'Huggingface T5-base with Seq2SeqTrainer RuntimeError: Expected all tensors to be on the same device, but found at least two devices, cuda:0 and cpu
I am trying to this huggingface example: https://github.com/huggingface/notebooks/blob/main/examples/summarization.ipynb
in my own system with 2 GPUs with my own data that I load as a Huggingface Datasets dataset:
dataset = Dataset.from_pandas(df)
model_name = "t5-base"
tokenizer = T5Tokenizer.from_pretrained(model_name)
max_input_length = 256
max_target_length = 128
def preprocess_function(examples):
model_inputs = tokenizer(examples["text"], max_length=max_input_length, padding=True, truncation=True)
# Setup the tokenizer for targets
with tokenizer.as_target_tokenizer():
labels = tokenizer(examples["label"], max_length=max_target_length, padding=True, truncation=True)
model_inputs["labels"] = labels["input_ids"]
return model_inputs
tokenized_datasets = dataset.map(preprocess_function, batched=True)
tokenized_datasets = tokenized_datasets.remove_columns(["text", "label"])
train_test = tokenized_datasets.train_test_split(test_size=0.2)
tokenized_datasets_split = DatasetDict({
'train': train_test['train'],
'test': train_test['test']})
train_dataset = tokenized_datasets_split["train"].shuffle(seed=42)
test_dataset = tokenized_datasets_split["test"].shuffle(seed=42)
and am trying to fine tune a t5-base with this data:
args = Seq2SeqTrainingArguments(
f"{model_name}-finetuned",
evaluation_strategy = "epoch",
learning_rate=2e-5,
per_device_train_batch_size=64,
per_device_eval_batch_size=1,
weight_decay=0.01,
save_total_limit=3,
num_train_epochs=2,
predict_with_generate=True,
fp16=True,
)
data_collator = DataCollatorForSeq2Seq(tokenizer, model=model)
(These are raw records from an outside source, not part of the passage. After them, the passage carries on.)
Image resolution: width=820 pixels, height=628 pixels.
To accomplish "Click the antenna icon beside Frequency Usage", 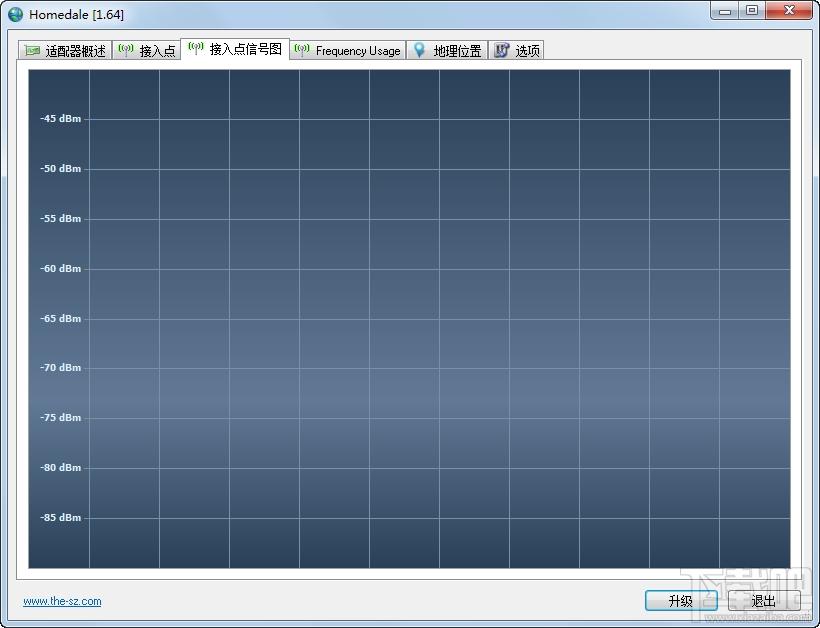I will [x=302, y=51].
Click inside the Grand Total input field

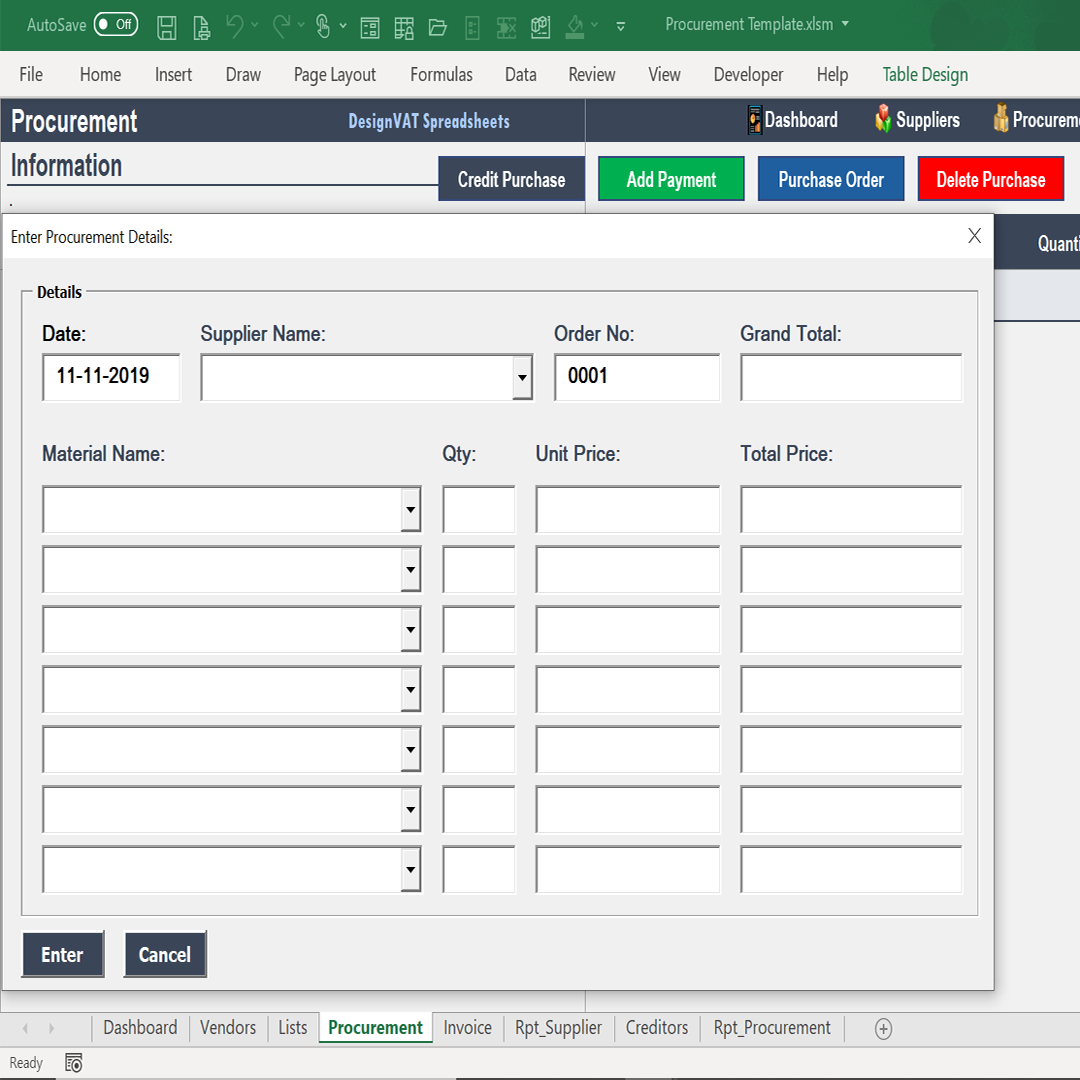pyautogui.click(x=851, y=377)
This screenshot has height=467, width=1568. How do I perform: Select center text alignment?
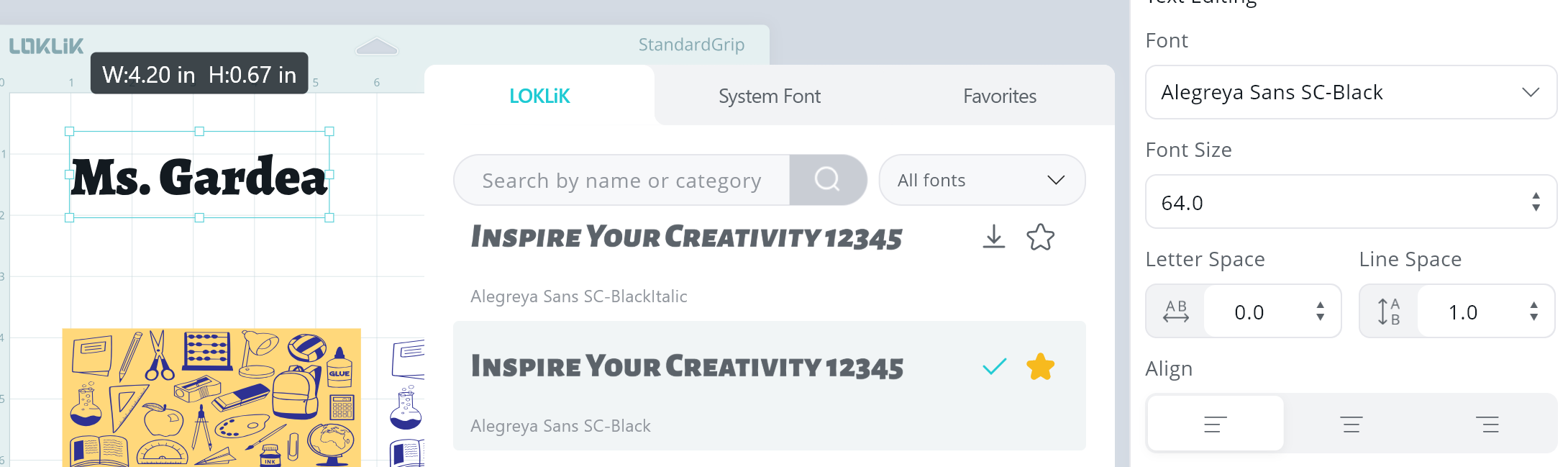point(1351,424)
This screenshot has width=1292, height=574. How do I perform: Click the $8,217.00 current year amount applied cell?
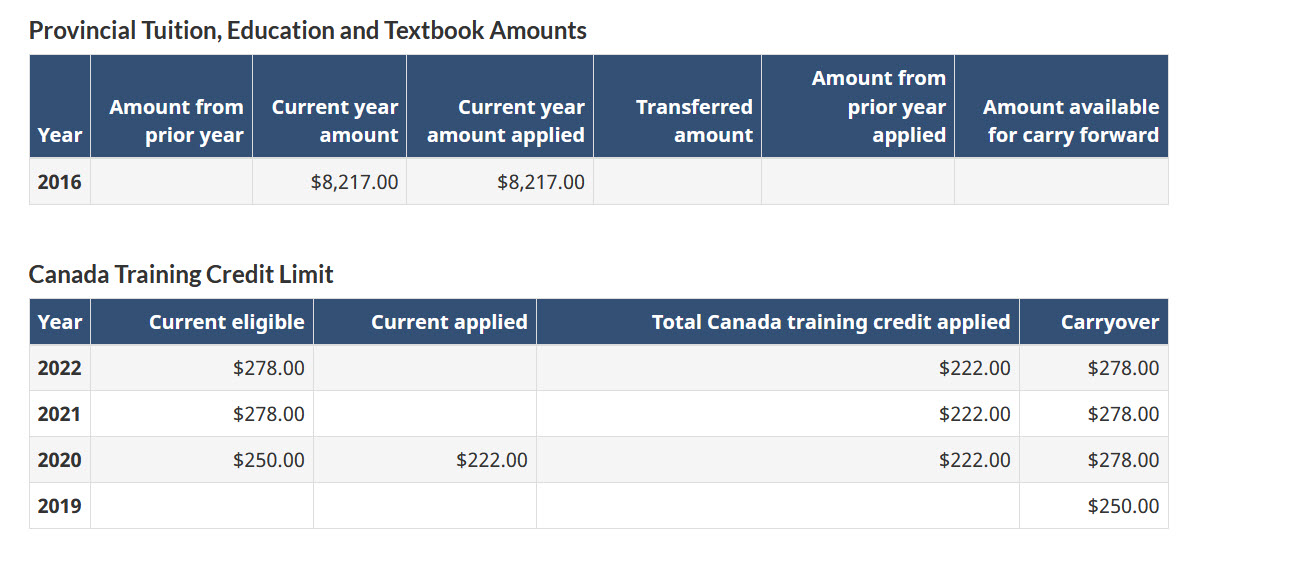tap(500, 182)
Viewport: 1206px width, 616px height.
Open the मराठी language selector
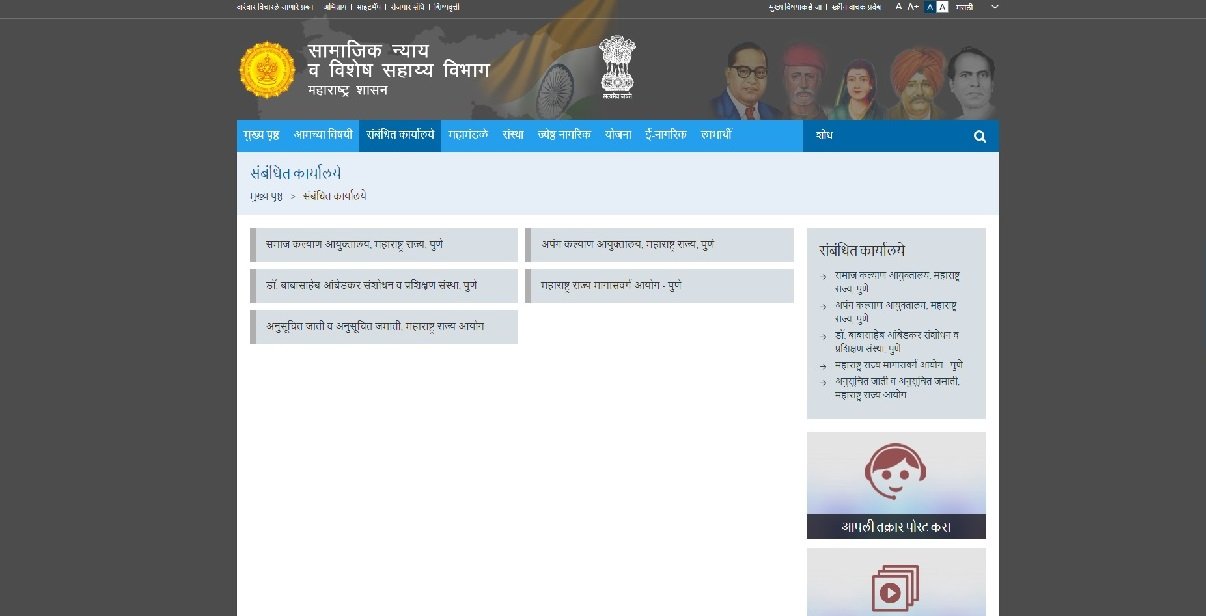click(964, 6)
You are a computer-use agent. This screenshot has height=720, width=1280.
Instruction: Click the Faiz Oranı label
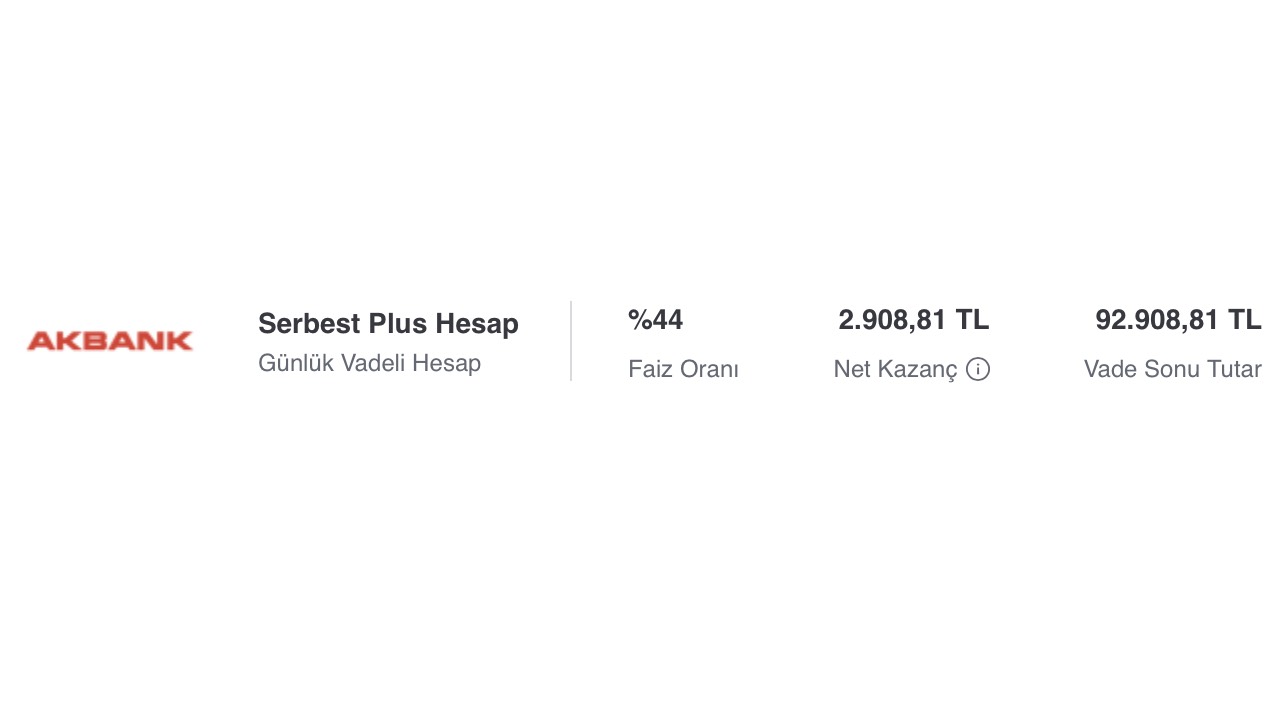pos(683,369)
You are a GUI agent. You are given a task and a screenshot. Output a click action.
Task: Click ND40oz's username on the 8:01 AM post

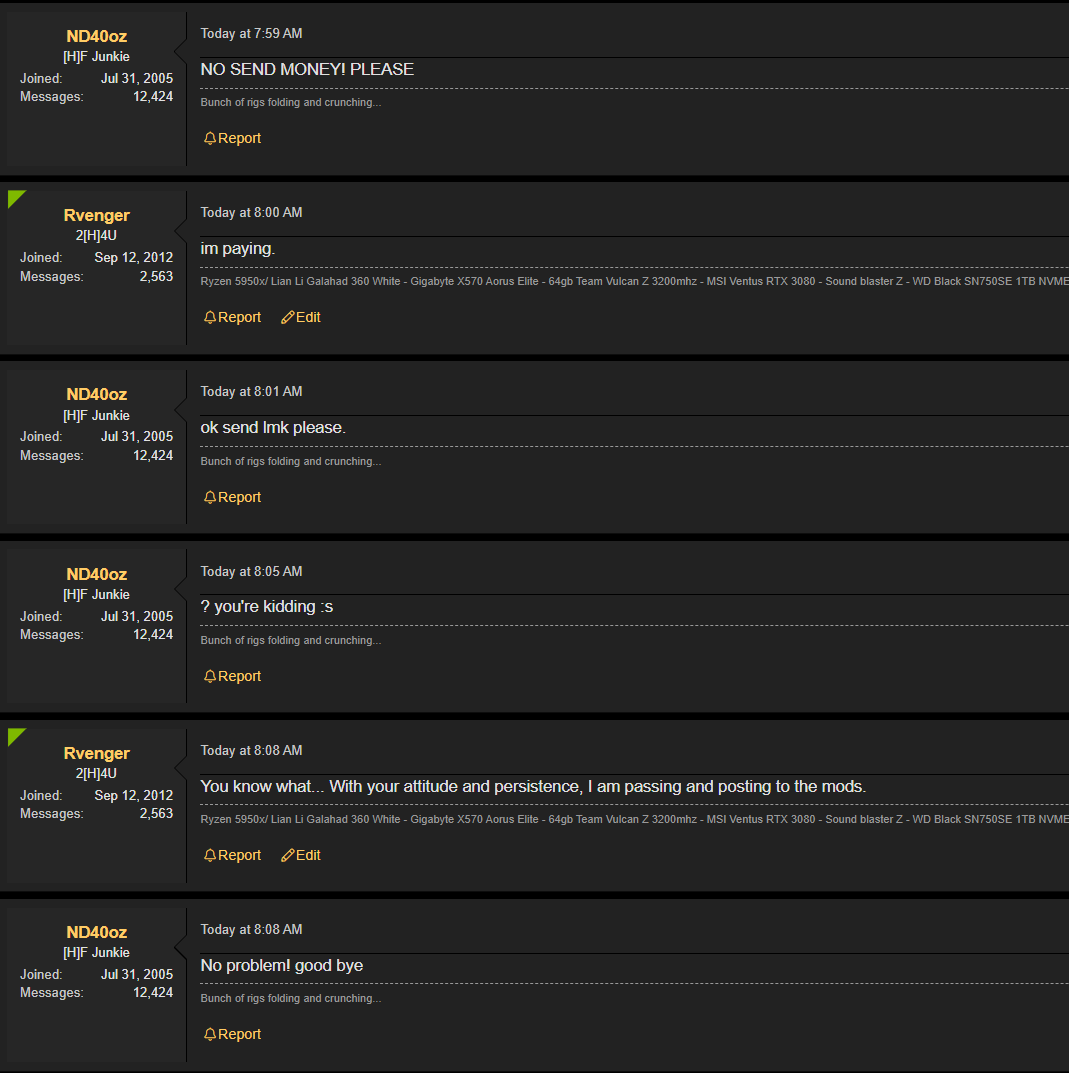tap(96, 395)
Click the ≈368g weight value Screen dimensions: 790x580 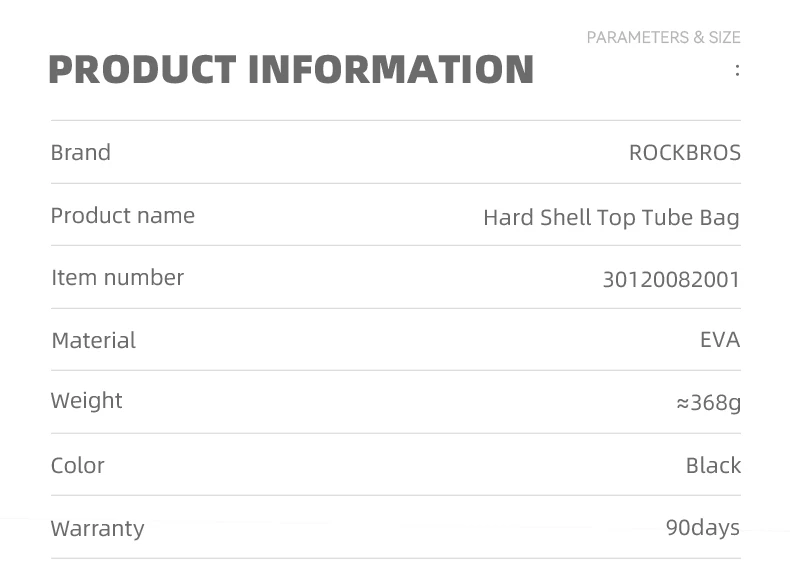point(708,403)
metric = load_metric("rouge")
def compute_metrics(eval_pred):
predictions, labels = eval_pred
if isinstance(predictions, tuple):
predictions = predictions[0]
decoded_preds = tokenizer.batch_decode(predictions, skip_special_tokens=True)
# Replace -100 in the labels as we can't decode them.
labels = np.where(labels != -100, labels, tokenizer.pad_token_id)
decoded_labels = tokenizer.batch_decode(labels, skip_special_tokens=True)
# Rouge expects a newline after each sentence
decoded_preds = ["\n".join(nltk.sent_tokenize(pred.strip())) for pred in decoded_preds]
decoded_labels = ["\n".join(nltk.sent_tokenize(label.strip())) for label in decoded_labels]
result = metric.compute(predictions=decoded_preds, references=decoded_labels, use_stemmer=True)
# Extract a few results
result = {key: value.mid.fmeasure * 100 for key, value in result.items()}
# Add mean generated length
prediction_lens = [np.count_nonzero(pred != tokenizer.pad_token_id) for pred in predictions]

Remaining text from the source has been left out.